Will You Go to Prom With Us?

Monday: The Times attended four pandemic-influenced proms across California. They were colorful, poignant and joyful.

By Jill Cowan

Good morning.

Ah, prom.

For generations of American teenagers, it has been a durable rite of passage — one that often brings a heady swirl of angst and nervous excitement.

But this year, California high schoolers told me that their proms were different. After the students had spent the better part of a year learning from home, the events were sites of unfettered joy and relief, free of drama.

As Sienna Barry, a senior and the student body president at Petaluma High School, put it: “Why have drama on the one night you get of senior year?”

Over the past several weeks, Maggie Shannon, a Los Angeles-based photographer, attended the proms of four high schools spread across four regions of the state to capture the emotional, colorful, exuberant scenes for The New York Times. I talked to students later about what being able to attend prom this year meant to them.

There were many reminders that prom this year wasn’t normal, including masks specially made to match gowns.

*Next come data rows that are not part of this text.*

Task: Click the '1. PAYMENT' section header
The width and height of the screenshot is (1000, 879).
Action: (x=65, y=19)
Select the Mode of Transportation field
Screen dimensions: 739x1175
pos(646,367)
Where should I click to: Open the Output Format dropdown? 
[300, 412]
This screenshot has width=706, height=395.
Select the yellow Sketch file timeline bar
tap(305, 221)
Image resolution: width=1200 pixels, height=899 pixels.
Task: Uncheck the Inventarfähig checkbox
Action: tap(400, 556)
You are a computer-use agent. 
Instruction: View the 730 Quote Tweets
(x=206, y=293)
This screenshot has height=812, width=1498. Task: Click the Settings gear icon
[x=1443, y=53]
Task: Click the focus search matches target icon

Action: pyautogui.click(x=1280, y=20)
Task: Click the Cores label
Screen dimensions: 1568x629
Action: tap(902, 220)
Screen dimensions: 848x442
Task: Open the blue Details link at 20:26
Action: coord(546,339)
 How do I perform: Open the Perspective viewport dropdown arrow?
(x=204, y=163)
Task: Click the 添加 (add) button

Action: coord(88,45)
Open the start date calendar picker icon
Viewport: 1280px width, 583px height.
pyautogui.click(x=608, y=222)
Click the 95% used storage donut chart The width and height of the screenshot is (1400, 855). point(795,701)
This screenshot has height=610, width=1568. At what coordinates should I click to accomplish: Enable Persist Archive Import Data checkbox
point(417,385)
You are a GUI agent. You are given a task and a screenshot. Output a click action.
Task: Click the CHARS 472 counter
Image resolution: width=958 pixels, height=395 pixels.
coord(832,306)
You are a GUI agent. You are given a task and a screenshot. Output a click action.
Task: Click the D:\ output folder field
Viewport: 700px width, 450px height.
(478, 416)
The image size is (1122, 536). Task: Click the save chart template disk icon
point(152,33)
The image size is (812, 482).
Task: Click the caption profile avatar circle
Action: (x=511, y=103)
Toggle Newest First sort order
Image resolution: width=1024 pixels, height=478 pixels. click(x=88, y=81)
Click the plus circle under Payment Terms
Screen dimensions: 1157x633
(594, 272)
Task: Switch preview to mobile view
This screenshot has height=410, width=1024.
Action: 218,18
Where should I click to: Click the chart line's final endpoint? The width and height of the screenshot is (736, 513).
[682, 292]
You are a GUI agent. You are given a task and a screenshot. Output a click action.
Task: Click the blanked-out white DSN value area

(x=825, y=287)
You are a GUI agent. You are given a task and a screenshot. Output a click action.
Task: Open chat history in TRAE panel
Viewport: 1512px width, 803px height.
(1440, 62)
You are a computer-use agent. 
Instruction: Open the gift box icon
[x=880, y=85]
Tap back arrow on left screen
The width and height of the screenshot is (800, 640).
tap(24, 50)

Many events were held outdoors, and vaccination or a negative coronavirus test was required for entry.

Nevertheless, the teens told me that the year apart made prom a chance for a poignant reunion and an opportunity to celebrate not only finishing high school, but also making it through the worst of the pandemic.

In Fowler, a Central Valley town just southeast of Fresno, where students were decked out in cowboy boots and hats, prom was a chance to cut loose with classmates who have become like family over many years of living in the same community.

“It had been such a long time since we’d all been together,” Komal Sandhu, the student body president at Fowler High School, told me.

The proms weren’t totally devoid of stress, though. Students and administrators had much less time than normal to plan the events.